> For the complete documentation index, see [llms.txt](https://dualguard.gitbook.io/dualguard/llms.txt). Markdown versions of documentation pages are available by appending `.md` to page URLs; this page is available as [Markdown](https://dualguard.gitbook.io/dualguard/privacy-policies/privacy-policy-for-protocols.md).

# Privacy Policy for Protocols

DualGuard handles protocol team information only as needed to evaluate, run, and support security review programs.

This page explains the kinds of information DualGuard may receive from protocol teams, how that information is used, when it may be shared, and how it is handled.

For privacy and data-handling matters, DualGuard operates through Shawarmasec, a French EURL.

### Information DualGuard may collect from protocol teams

DualGuard may receive information such as:

* names, work email addresses, and job titles
* company or protocol details
* project documentation, repositories, and scoped code
* deployment details, architecture notes, and operational context
* communications related to scoping, findings, fixes, timelines, and program operations
* billing, contracting, or other transaction-related information

The exact data depends on the service being provided.

### How that information is used

DualGuard may use protocol team information to:

* evaluate whether a review is a fit
* define scope and prepare the review environment
* coordinate reviews, contests, mitigation work, or pre-launch programs
* communicate about findings, fixes, judging, timelines, and deliverables
* improve internal operations, documentation, and program administration
* comply with legal, contractual, or security obligations

DualGuard does not need protocol team personal data beyond what is reasonably required to operate the engagement.

### Confidentiality and scoped access

Private review materials are handled as confidential within the limits of the applicable agreements and program rules.

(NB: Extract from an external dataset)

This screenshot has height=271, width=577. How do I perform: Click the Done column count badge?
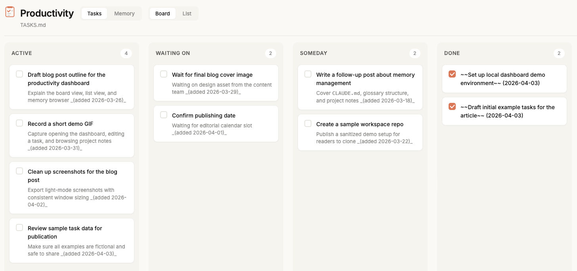[x=559, y=53]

Access should be limited to people who need the information to operate, review, judge, or support the relevant program.

If a program is public by design, such as a competitive review or pre-launch bounty, information shared into that program may be visible to the participants or other parties defined by the rules of that program.

### Sharing of protocol team information

DualGuard may share protocol team information only when reasonably necessary, including with:

* reviewers, judges, contest managers, or operators involved in the program
* service providers that support communication, storage, administration, or operations
* counterparties where disclosure is required by the agreed program structure
* legal or regulatory authorities where disclosure is required by law or valid process

DualGuard does not sell protocol team personal information.

### Data retention

DualGuard may retain protocol team information for as long as needed to:

* provide the requested services
* maintain security and operational records
* resolve disputes or investigate incidents
* comply with legal, tax, accounting, or contractual obligations

Retention periods depend on the type of information and the nature of the engagement.

### Security measures

DualGuard aims to use reasonable administrative and technical safeguards appropriate to the sensitivity of the information it handles.

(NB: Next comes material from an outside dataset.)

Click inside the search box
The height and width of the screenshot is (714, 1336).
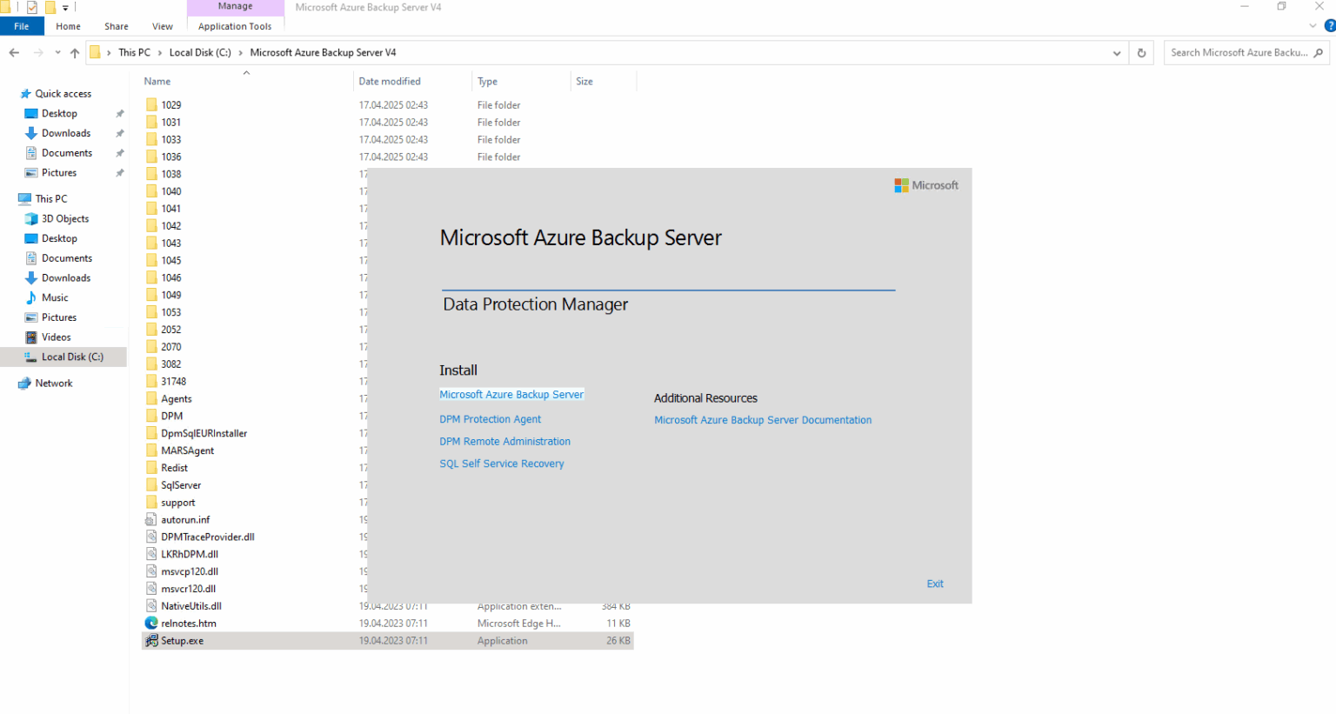click(x=1235, y=52)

No system is perfectly secure. Protocol teams should avoid sharing unnecessary personal data and should provide access only to the materials needed for the engagement.

### Protocol team responsibilities

Protocol team should share only information they are authorized to disclose.

Protocol team should remove unnecessary personal data from repositories, tickets, attachments, and test environments before sharing them where possible.

Protocol team remain responsible for their own systems, access controls, and deployment decisions.

### Rights and requests

Applicable privacy laws may grant rights to access, correct, delete, or restrict certain personal information.

Requests should be made through DualGuard's official contact channels. DualGuard may need to verify the request before acting on it.

### Changes to this policy

DualGuard may update this policy as its services and operating practices evolve.

Material updates should be reflected on this page.